Can I sue if a child is hit near a stopped Georgia school bus with lights flashing?
When a child is struck near a school bus that has stopped with its red lights flashing and stop arm out, a civil claim against the driver who hit the child is generally available in Georgia. The flashing-light law creates a clear duty to stop, and a driver who ignores it and injures a child has likely committed both a serious traffic offense and an act of negligence.
The duty to stop for a loading or unloading bus ¶
Georgia requires traffic to halt for a school bus that is taking on or letting off children. Under O.C.G.A. § 40-6-163, a driver meeting or overtaking a school bus must stop when the bus displays its flashing red signals, and must stay stopped until the bus moves again or the signals are turned off. The flashing lights and extended stop arm exist precisely because children cross to and from the bus, so the law treats that moment as one of the most dangerous on the road.
There is a narrow exception. On a roadway divided by a median, an unpaved strip, or a barrier, a driver on the opposite side from the bus is generally not required to stop. Outside that situation, traffic in all affected directions must stop.
Turning the violation into a claim ¶
A driver who passes a stopped bus with its signals active and hits a crossing child has broken a protective statute, and Georgia generally labels such a breach negligence per se. In practice the bus-passing violation stands in for the proof of breach, leaving the case to turn on whether that violation caused the child’s injuries.
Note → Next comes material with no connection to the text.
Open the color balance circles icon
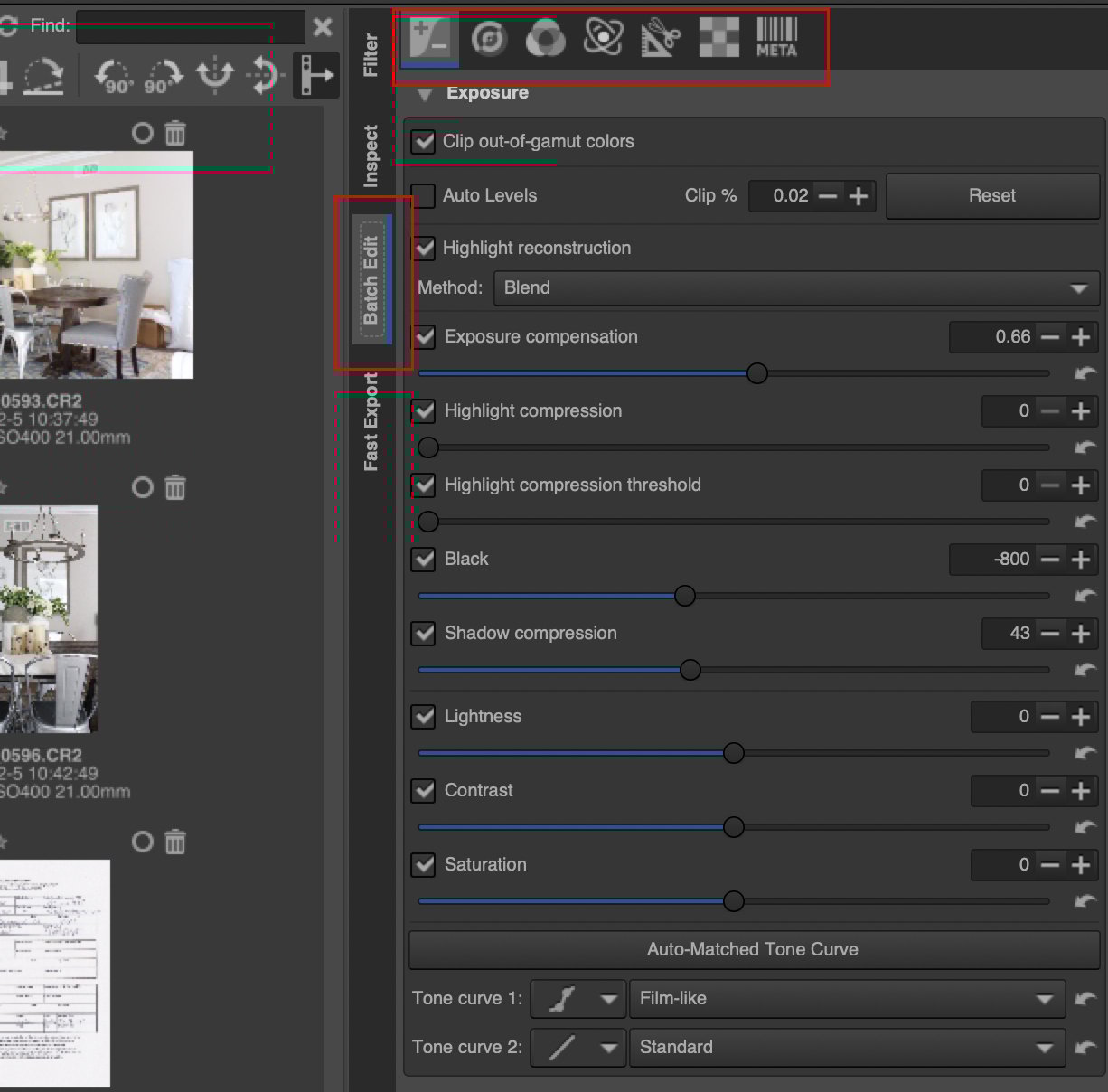Screen dimensions: 1108x1092 point(545,39)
The heightened-care duty toward children under O.C.G.A. § 40-6-93 reinforces this.
Whether a suit is viable also depends on practical factors:
- Whether the bus’s red lights and stop arm were actually activated at the time.
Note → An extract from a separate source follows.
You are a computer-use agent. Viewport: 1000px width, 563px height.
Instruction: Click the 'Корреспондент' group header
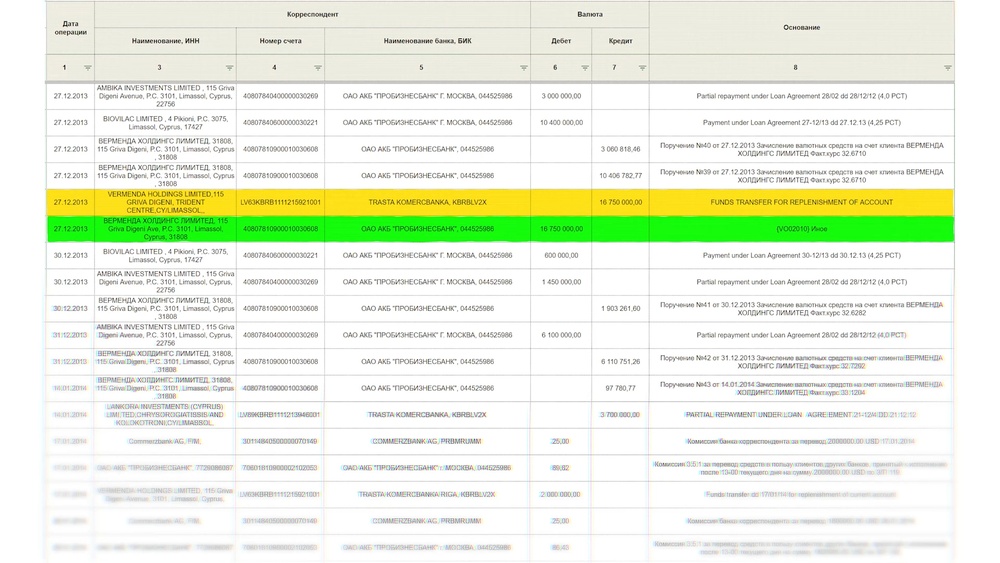point(312,15)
- Whether the divided-highway exception applied to the driver’s side of the road.
- Who has legal standing to bring the claim on the child’s behalf, usually a parent or guardian.
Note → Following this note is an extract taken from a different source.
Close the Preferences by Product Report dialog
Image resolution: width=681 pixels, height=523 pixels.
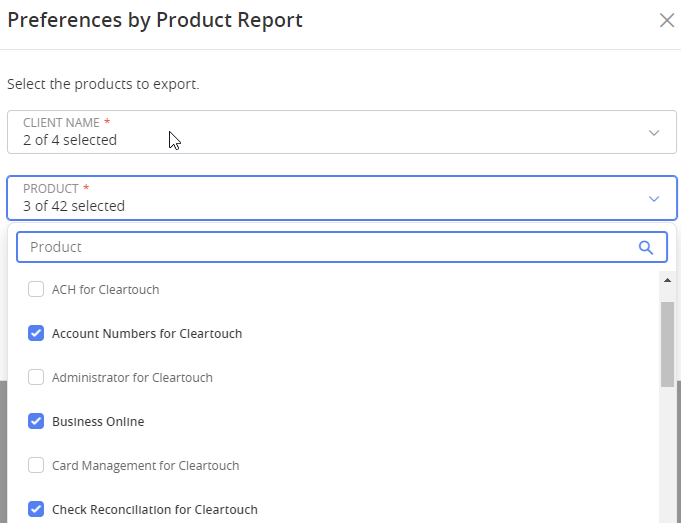666,20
O.C.G.A. § 51-12-33 ordinarily opens the door to weighing each party’s fault, but very young children are generally considered incapable of negligence, so a driver who ignored the bus signals seldom shifts meaningful blame onto the child. The time limit on a minor’s own claim can also be tolled, stretching the window to sue, though the governing deadlines should be confirmed for the specific facts.
The bottom line ¶
Yes, Georgia law generally permits a claim when a child is hit near a stopped school bus displaying its flashing red lights and stop arm, because a driver who fails to stop has violated a protective statute. The strength of the case depends on the activation of the bus signals, the divided-highway exception, and proper standing, with little room to blame a young child under Georgia’s comparative-fault rule.
This article is for general educational and informational purposes only and is not legal advice. It does not create an attorney-client relationship, and Georgia law may change. For advice about a specific situation, consult a licensed Georgia personal injury attorney.